This project aims to build a robust, end-to-end Document Intelligence platform using RAG, capable of parsing, indexing, and answering questions over arbitrary PDF documents. The system is designed for scalability, transparency, and extensibility, leveraging open-source technologies and cloud-native deployment.
2. Motivation and Problem Statement
2.1 Motivation
- Information Overload: Enterprises and researchers are inundated with vast quantities of unstructured documents, making manual review impractical.
- Inefficiency of Manual Processes: Human extraction is slow, error-prone, and expensive.
- Limitations of Traditional Search: Keyword-based search fails to capture semantic meaning, context, and reasoning.
- LLM Hallucination: Large language models, while powerful, can generate plausible-sounding but incorrect answers when not grounded in source data.
- Need for Explainability: Regulatory and business requirements demand transparent, auditable AI systems.
2.2 Problem Statement
To design and implement a scalable, explainable, and accurate system that enables users to query unstructured PDF documents in natural language and receive grounded, evidence-backed answers, with supporting context and traceability.
3. Literature Review
3.1 Document Parsing and Information Extraction
- PDF parsing challenges: layout variability, embedded images/tables, OCR requirements
- Tools: PyMuPDF, PDFMiner, magic_pdf, Tesseract OCR
3.2 Text Chunking and Representation
- Importance of semantic chunking for context preservation
- Sentence Transformers for dense embeddings
- Table/image handling in document AI
3.3 Information Retrieval
- BM25: Classic sparse retrieval, strengths and weaknesses
- Dense retrieval: Semantic search via embeddings (e.g., Sentence Transformers, OpenAI API)

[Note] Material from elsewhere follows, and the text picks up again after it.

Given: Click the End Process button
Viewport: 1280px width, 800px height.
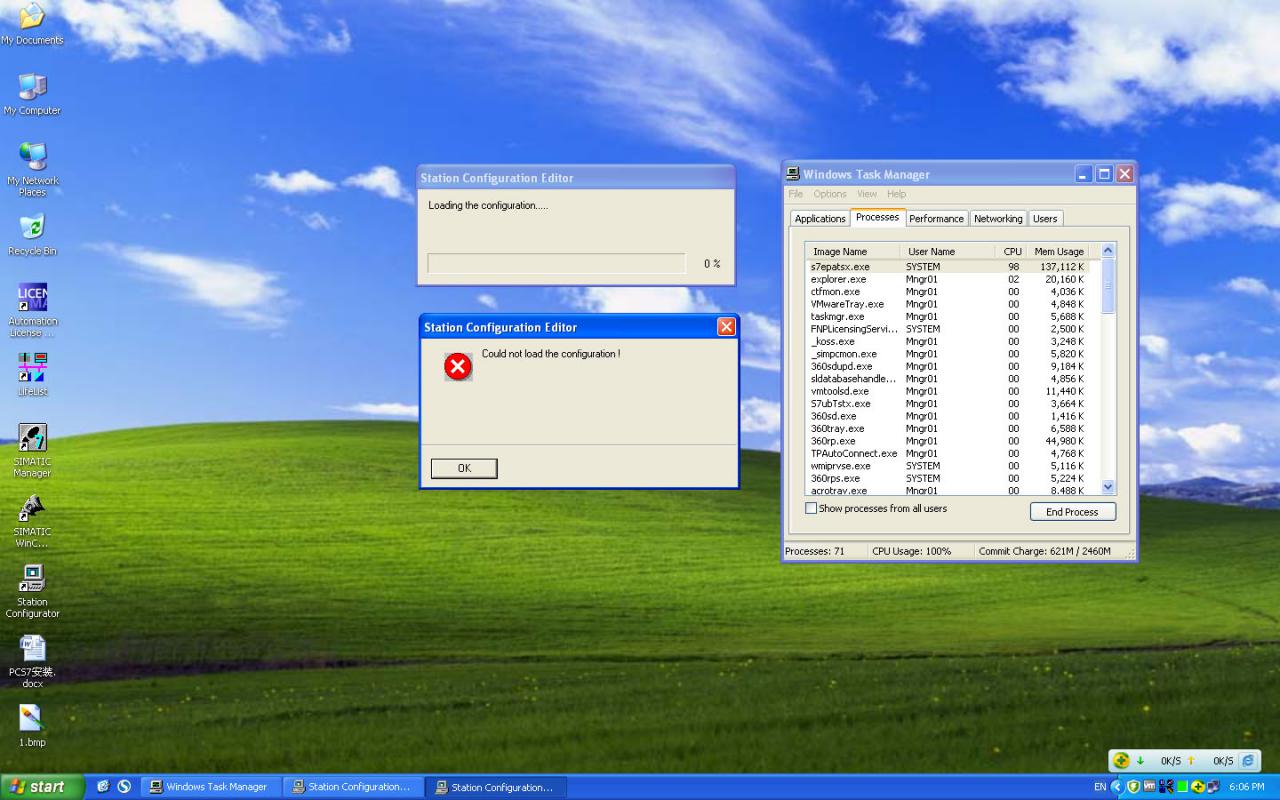Looking at the screenshot, I should pyautogui.click(x=1072, y=511).
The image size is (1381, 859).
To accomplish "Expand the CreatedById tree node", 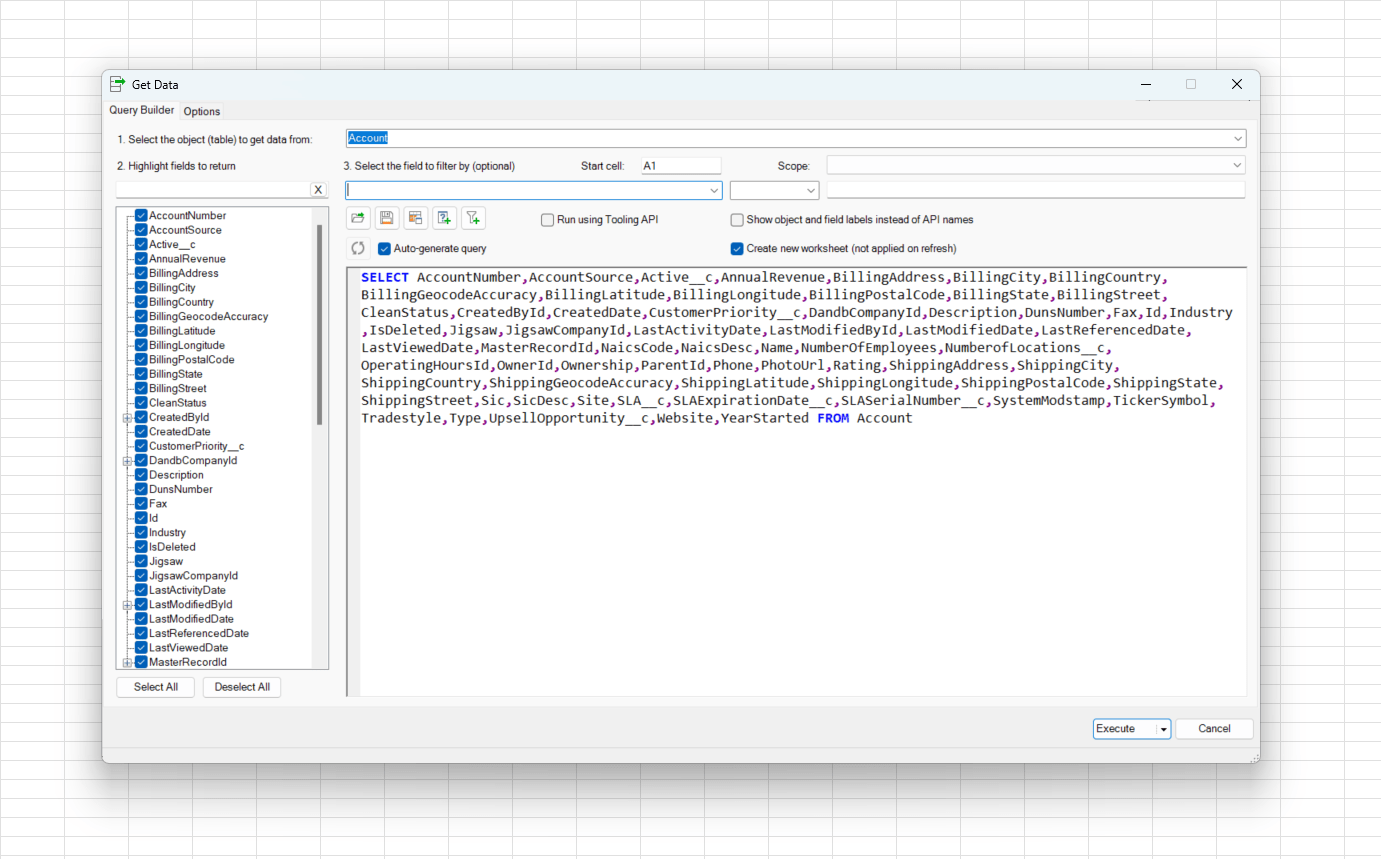I will (128, 417).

- Hybrid retrieval: Combining sparse and dense for high recall
- ANN indexing: hnswlib for scalable nearest neighbor search
3.4 Reranking and Answer Generation
- Cross-encoder rerankers for precision
- LLMs for answer synthesis: GPT-3/4, Azure OpenAI, prompt engineering
- Retrieval-Augmented Generation (RAG): Theory and practice (Lewis et al., 2020)
3.5 Explainability and UI
- Need for surfacing evidence and supporting context
- Streamlit and modern UI frameworks for interactive document QA
4. System Overview
The Document Intelligence platform is a modular, end-to-end solution for automated document question answering. Key components include:
- Document Ingestion and Parsing: Handles PDFs, extracts text, tables, images, and layout using magic_pdf.
- Semantic Chunking: Splits documents into meaningful blocks for retrieval.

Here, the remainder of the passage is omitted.